Novos tempos para a pesquisa no Jardim Botânico do Rio de Janeiro
23/8/2013

dsCriação de novos laboratórios, informatização dos acervos, abertura de linhas de pesquisa com perfil multidisciplinar e trabalho em rede marcam uma nova fase da Diretoria de Pesquisa do Jardim Botânico do Rio de Janeiro.

O diretor de Pesquisas Científicas do JBRJ, Rogério Gribel, fala sobre alguns projetos em andamento e o impacto, para a ciência e a conservação da biodiversidade brasileira, dos estudos e ações desenvolvidos na instituição.

Rogério, como está o panorama da produção científica do JBRJ hoje?

Atualmente a Diretoria de Pesquisa Científica (Dipeq) tem mais de 40 projetos em andamento, abrangendo as diferentes áreas de conhecimento científico produzido no JBRJ, e o número de projetos aprovados em editais de fomento é crescente. A agenda de projetos da Dipeq tem uma diversidade de financiadores, como CNPq, Faperj e Finep, e vários patrocinadores, entre os quais empresas como Natura, Vale e Brasoil. Estabelecemos colaborações científicas com outros países. No momento, aproximadamente 50% dessas colaborações são com instituições dos chamados países desenvolvidos, mas as relações Sul-Sul estão em foco e a proposta é trabalhar mais em conjunto com outros países da América Latina e da África.

Todos os indicadores da produção científica do JBRJ apresentam hoje um padrão de crescimento, principalmente na base Web of Science, a mais importante para a nossa área de conhecimento de “Ciências da Vida”. O mesmo se dá com o fator de impacto dos artigos publicados e no número de citações que nossas publicações recebem. O avanço observado nas atividades de pesquisa deve-se ao engajamento, dedicação e comprometimento dos pesquisadores, tecnologistas, analistas e técnicos, bem como dos coordenadores e assessores da Dipeq. Mas ainda há muito espaço para melhorar, pois a produção científica está muito concentrada em menos da metade dos pesquisadores

Quais os principais projetos da Dipeq neste momento?

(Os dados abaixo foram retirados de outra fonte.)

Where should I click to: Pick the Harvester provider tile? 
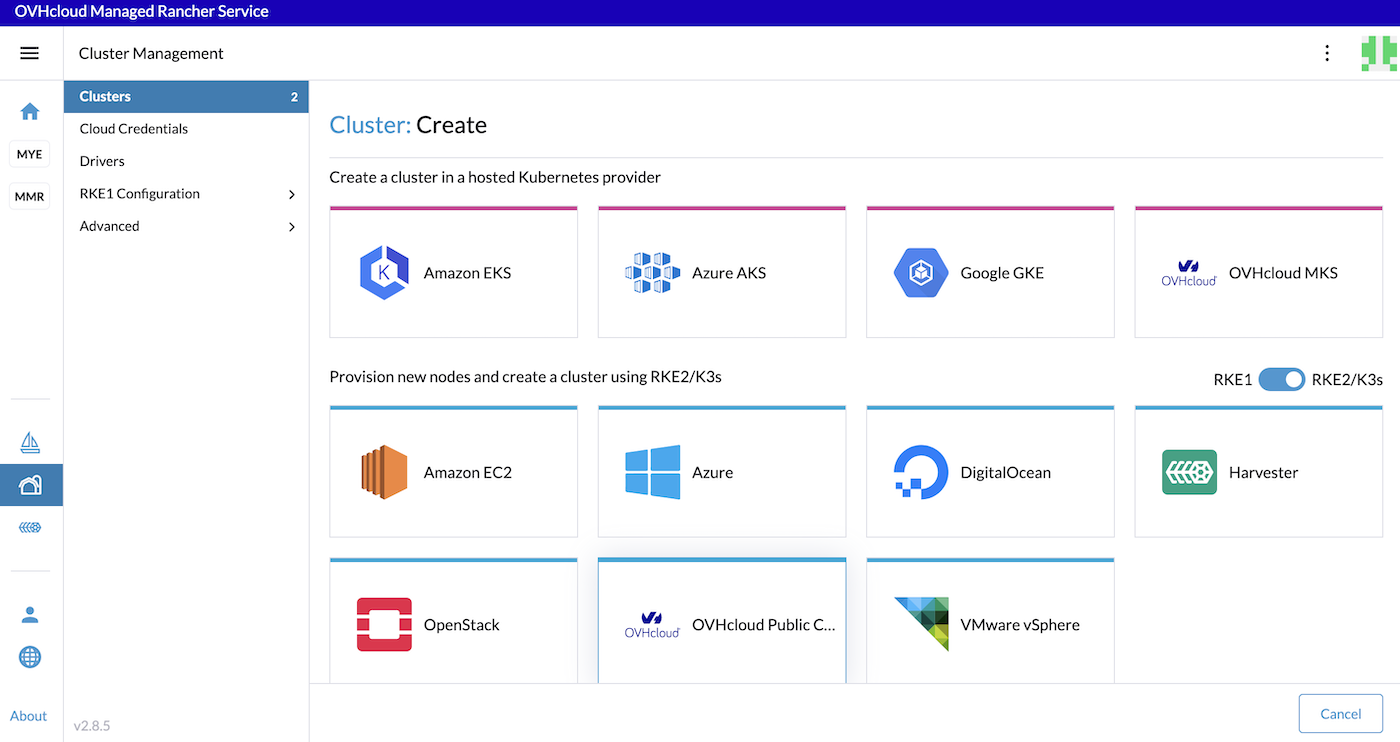tap(1258, 471)
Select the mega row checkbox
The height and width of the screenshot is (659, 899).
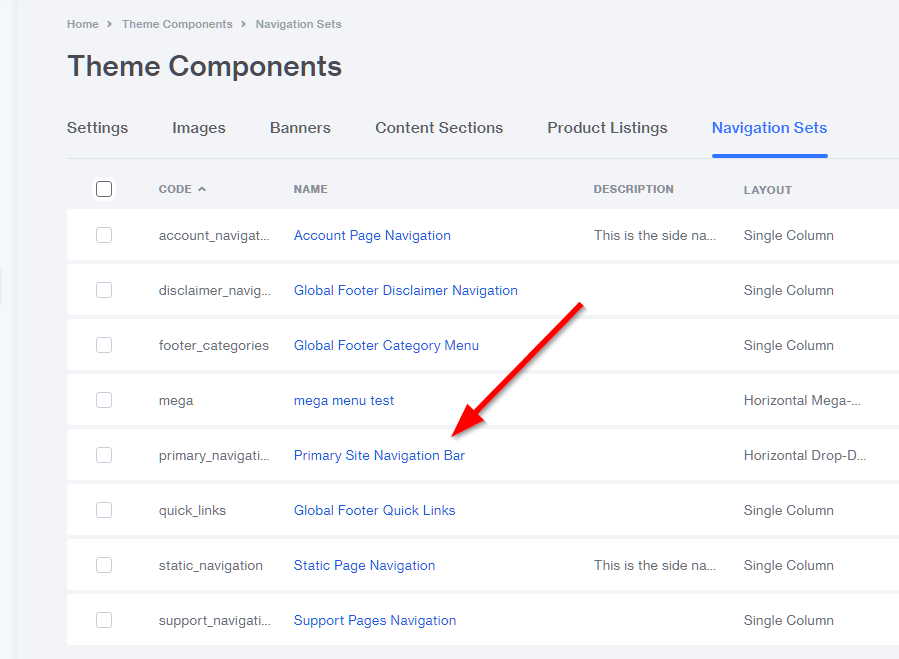point(104,400)
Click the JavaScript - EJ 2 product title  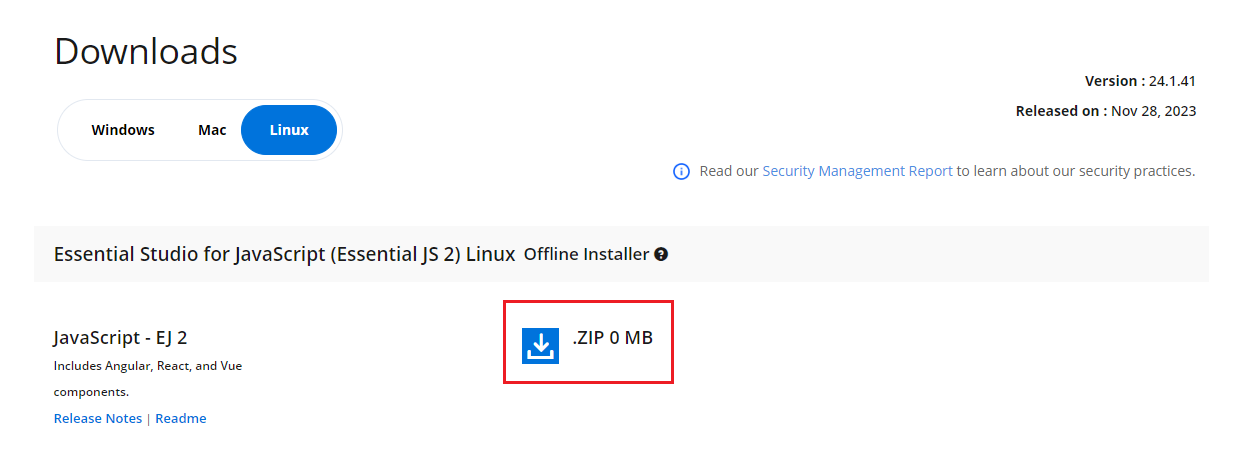coord(120,338)
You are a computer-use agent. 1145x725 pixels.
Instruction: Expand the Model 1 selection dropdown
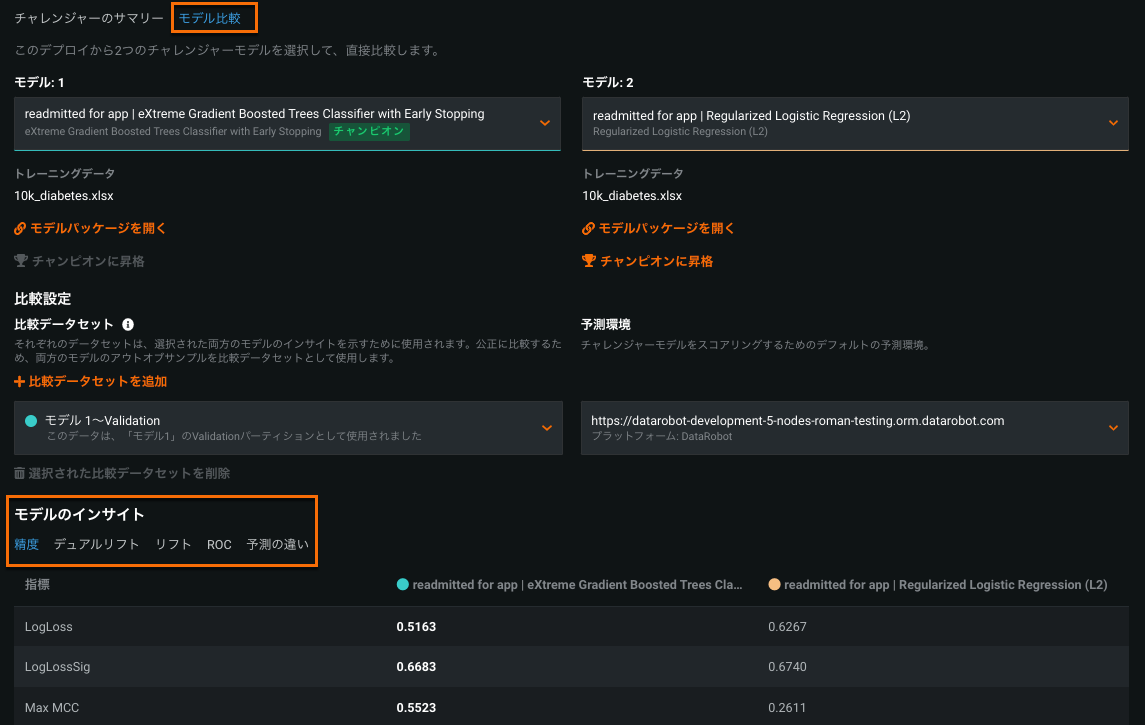545,123
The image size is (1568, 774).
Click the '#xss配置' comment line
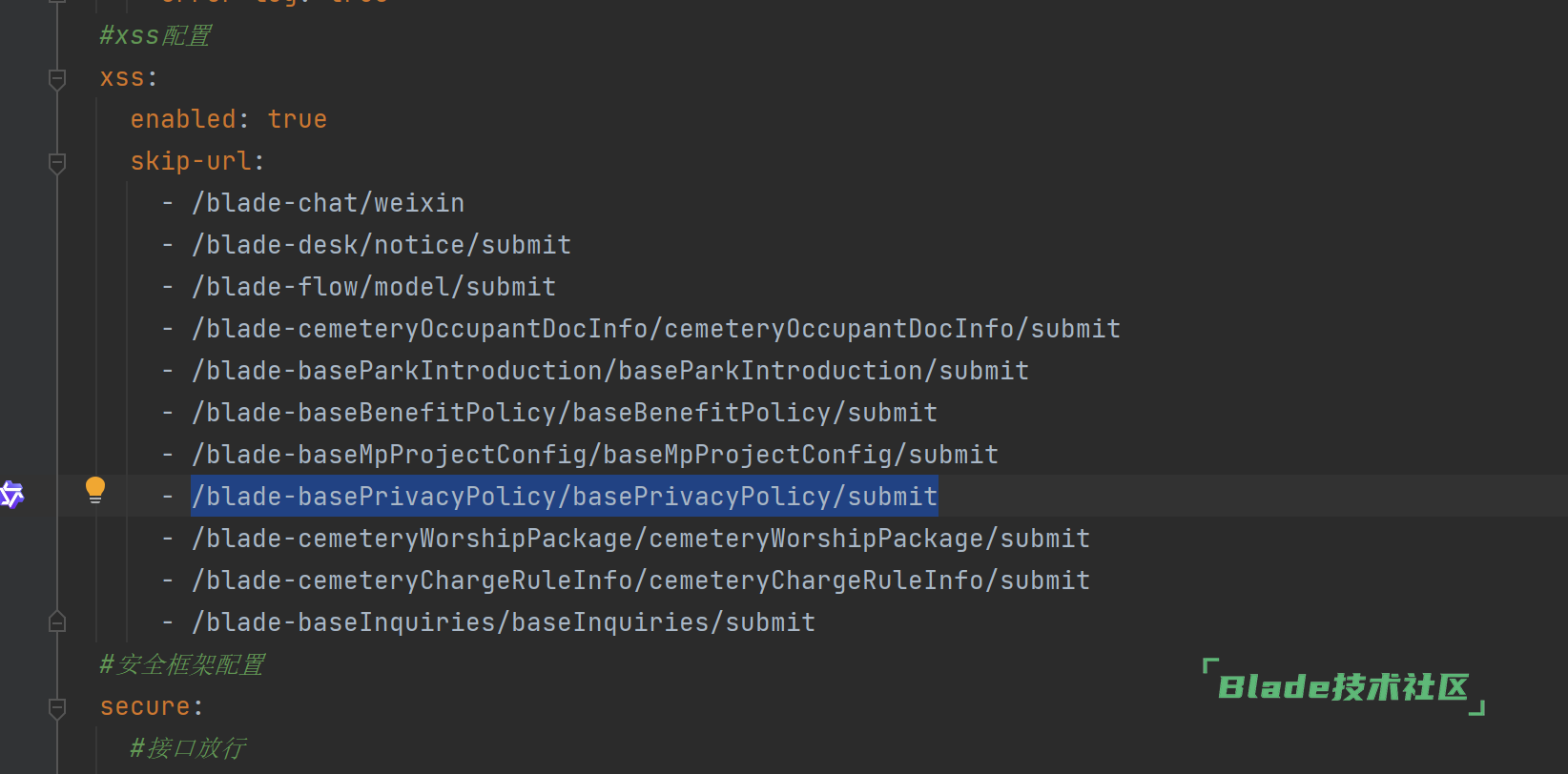(155, 36)
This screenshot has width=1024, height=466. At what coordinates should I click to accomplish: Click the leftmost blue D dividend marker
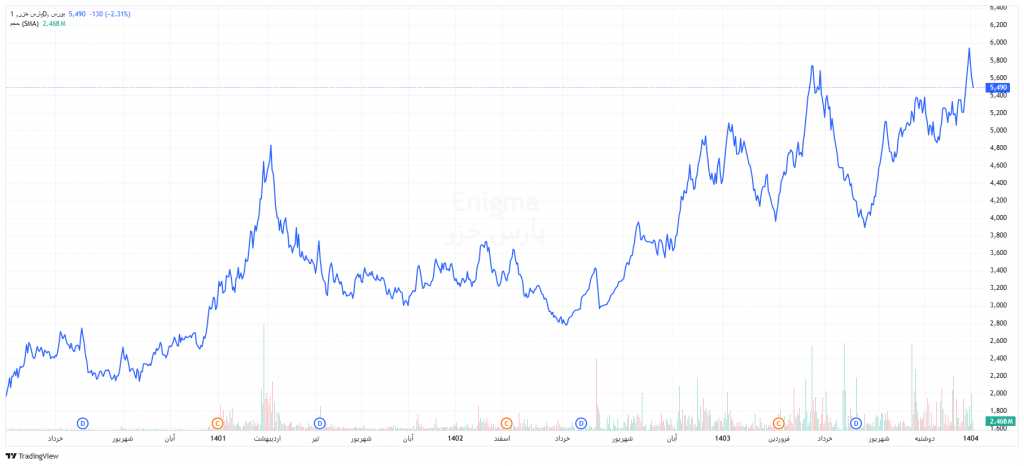[83, 423]
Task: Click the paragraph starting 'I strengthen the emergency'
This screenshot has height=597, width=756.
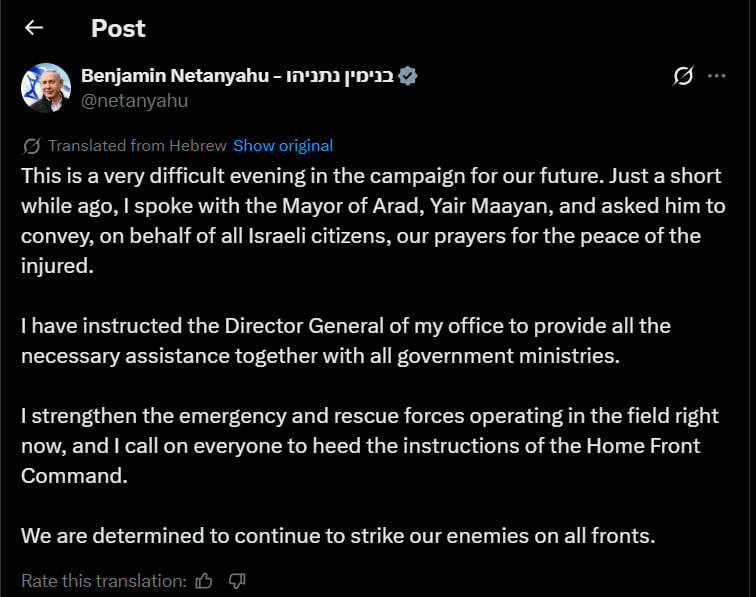Action: [370, 445]
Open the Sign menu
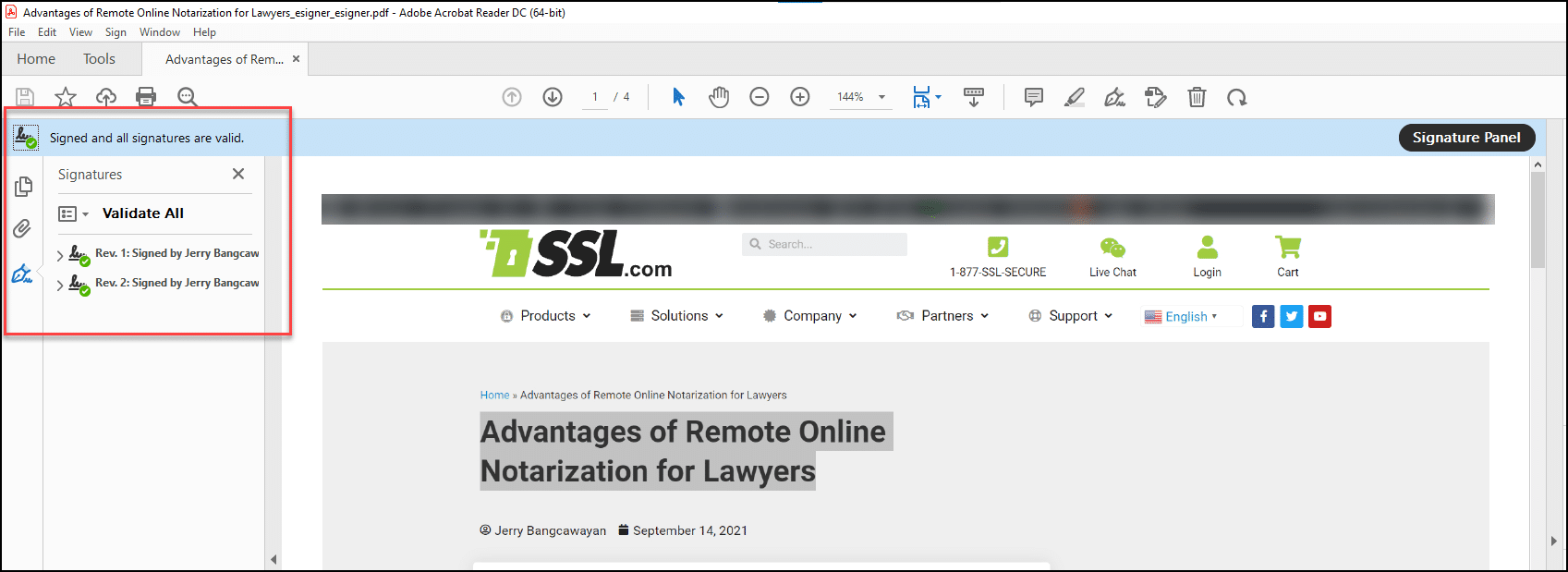This screenshot has width=1568, height=572. [115, 32]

lkNa agenda de projetos da Dipeq, alguns são considerados “institucionais”, pois são desenvolvidos a partir de decisões prévias internas com a Diretoria em áreas estratégicas para o JBRJ. Os outros são resultado de financiamentos a projetos elaborados mais autonomamente pelos diferentes grupos de pesquisa. Exemplos de projetos institucionais são aqueles concernentes à melhoria da infraestrutura laboratorial, à atualização da base tecnológica, com a compra e instalação de novos equipamentos. Um deles, em fase final, com financiamento de aproximadamente R$ 1,1 milhões pela Finep, é o de Modernização e Ampliação da Rede Laboratorial do JBRJ. Este projeto e outros, com recursos da Faperj e CNPq, financiaram a criação do Laboratório de Bioquímica, que possibilita estudos sobre substâncias e moléculas relacionadas à flora,. O Laboratório de Biologia Molecular, que faz estudos genéticos de espécies brasileiras, foi totalmente re-equipado, inclusive com um sequenciador automático de DNA, e o Laboratório de Botânica Estrutural ganhou um microscópio confocal, que permite construir imagens tridimensionais de grande definição, sendo importante ferramenta para estudos de biologia celular.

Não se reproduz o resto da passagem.